Tuesday, July 31, 2007


I wanted to write a giant rant about how humans are committing mass suicide via intentional stupidity but I don’t have the energy. The wind got knocked out of my sails the other day when I discovered they had hacked down the seven big beautiful 30-year-old trees down the block from where I work.

Despite resistance from city hall and outraged media reports, somehow the good folks at our local farmer’s market (!) and a big time condo developer that shared the street with the trees won. The trees were unceremoniously axed the other day. Cause money wins over nature every time – especially in oil-soaked Alberta.

Friday, July 27, 2007


I step off the bus and take a breath in to savour the morning freshness only to be assaulted by some body's B.O.

Cack! Cack!

How do you not know that your stink is so bad the people around you can taste it?

Please let me introduce you to a bar of soap.

Wednesday, July 25, 2007

Advice of the week

Take the stick out of your a** and use it to draw happy faces in the sand instead.

Tuesday, July 24, 2007


I believe we were all in the room when we agreed to meet at 9 a.m. today. It’s 10:21 a.m. you just arrived, didn’t apologize for being late, nor ask if the meeting was still on. You have just loaded a holiday slide show to your computer and have been showing it to everyone who walks by.

Uh, there are three of us waiting to have a meeting with you. WTF? The words “professionalism” and “consideration” are obviously not in your vocabulary, although the term “dicking around” obviously is.


Spare me from people who make it their life’s mission to go around stating the obvious.

“We should really be sending these publications to targeted audiences so only people who need them, get them.”

I didn’t quite get that. Could you repeat it, and only this time more slowly so I understand the concept?

Or who beat dead horses.

“We shouldn’t be sending all of our publications to everybody, just to the people who want them.”

Uh, okay…great idea.

Or who repeat the same thing over and over again.

“The way I would do it is to only send the publications to people interested in the topic. So, if it were chronic pain, I would only send it to people interested in chronic pain.”

Hmmm, could you be more specific? It is really hard for me to wrap my brain around the complexity of what you are saying.

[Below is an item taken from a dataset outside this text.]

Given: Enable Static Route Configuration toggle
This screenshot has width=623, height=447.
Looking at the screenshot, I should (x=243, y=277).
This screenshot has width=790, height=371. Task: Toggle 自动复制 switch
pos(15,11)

Or who take what little knowledge they have and try to make it seem like they know more.

“Well, in my opinion, we should send everybody hard copies, because people just ignore email messages.”

Yeah, because I hang on to every piece of mail I get especially the things I haven't asked for like flyers and the Publisher’s Clearinghouse letters.

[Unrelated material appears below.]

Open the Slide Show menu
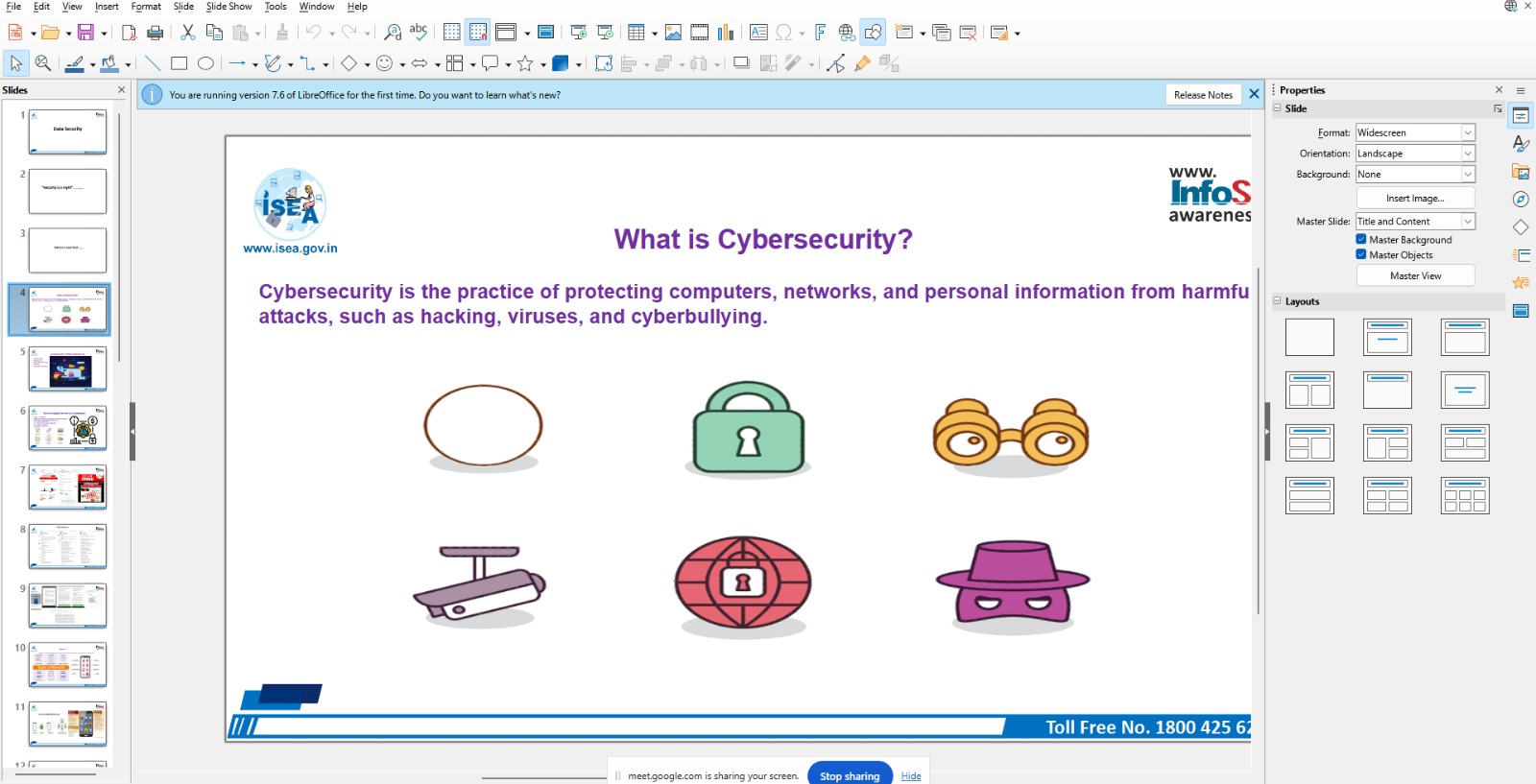Image resolution: width=1536 pixels, height=784 pixels. coord(228,7)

And your knowledge would be based on what?

Monday, July 23, 2007

A sign I should maybe clean the house more

"Did we get a new sink?"

Boy child upon entering the bathroom to wash his hands.

Tuesday, July 17, 2007

Hairy episode

There I was sitting in the bathtub the other morning, shaving various body parts. Boy child walks in and watches me carefully. We proceed to have a conversation about why I am doing what I am doing, does it hurt, etc.

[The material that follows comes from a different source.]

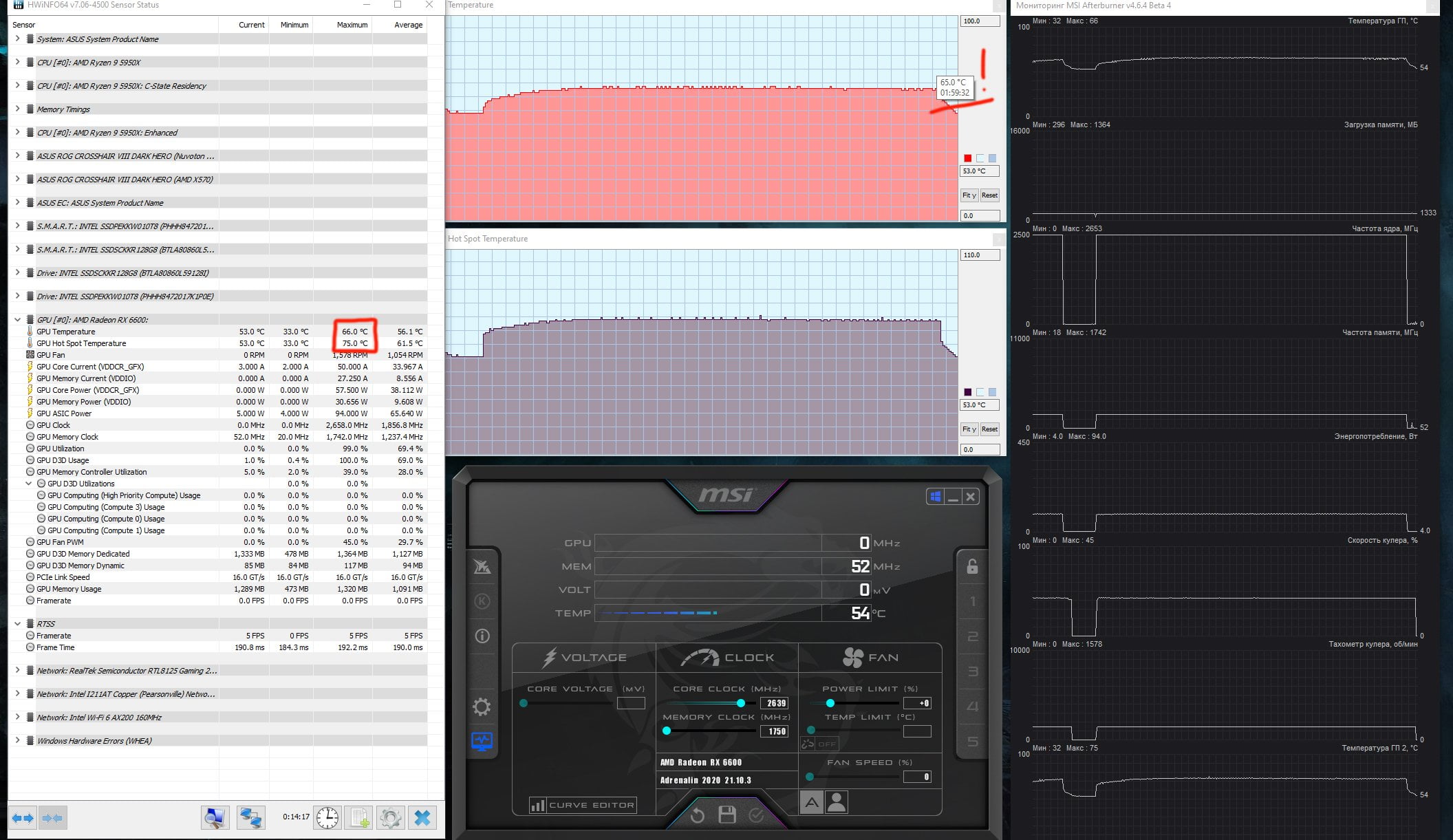Image resolution: width=1453 pixels, height=840 pixels.
Task: Adjust the Core Clock slider handle
Action: [741, 703]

When I get out of the tub and start to dry off he says to me, “Mama, you still have hair growing out of your labia (that being a part I hadn’t shaved. And yes, in our house we use the real words to talk about our bodies. And okay, perhaps I am sharing too much information in this blog entry).”

To which I say to him, “Honey, one day you’ll have hair growing around your penis, too.”

He answered with a distressed shriek at a decible I had never heard before. It was as though I had just told him his little friend would eventually fall off.

I think I am speaking English

When I ask you for a low fat muffin, please don’t stare at me like I am asking for a vodka martini at the coffee shop. And then, please don’t answer me by saying that you have bran muffins. Just because a muffin has bran in it, does not mean it is low fat. They are not the same thing.

A similar misunderstanding would happen when I used to tell people I was a vegetarian. “So you don’t eat any meat?” they would sometimes say. To which I always wanted to reply, “Only the bloody, still-warm flesh of small furry animals.”

Friday, July 6, 2007

Is the world insane, or am I?

Message I sent to the HR dude at work today:

As new staff come on board it may be helpful to have more business appropriate names for printers, photocopiers, and email groups. For instance, an email group called ‘All Staff’ would be more appropriate than the current ‘Y’all’ and would indicate what it actually is to the user. For printers and photocopiers it would be helpful to have names that indicate office locations rather than vegetables.

Just some thoughts.

Tuesday, July 3, 2007

Appreciating the little things

Girl child gleefully erupting off her potty shouting, "IMADEAPEE!"

Boy child sternly ordering his Mumi to "Drink! Your! Wine!"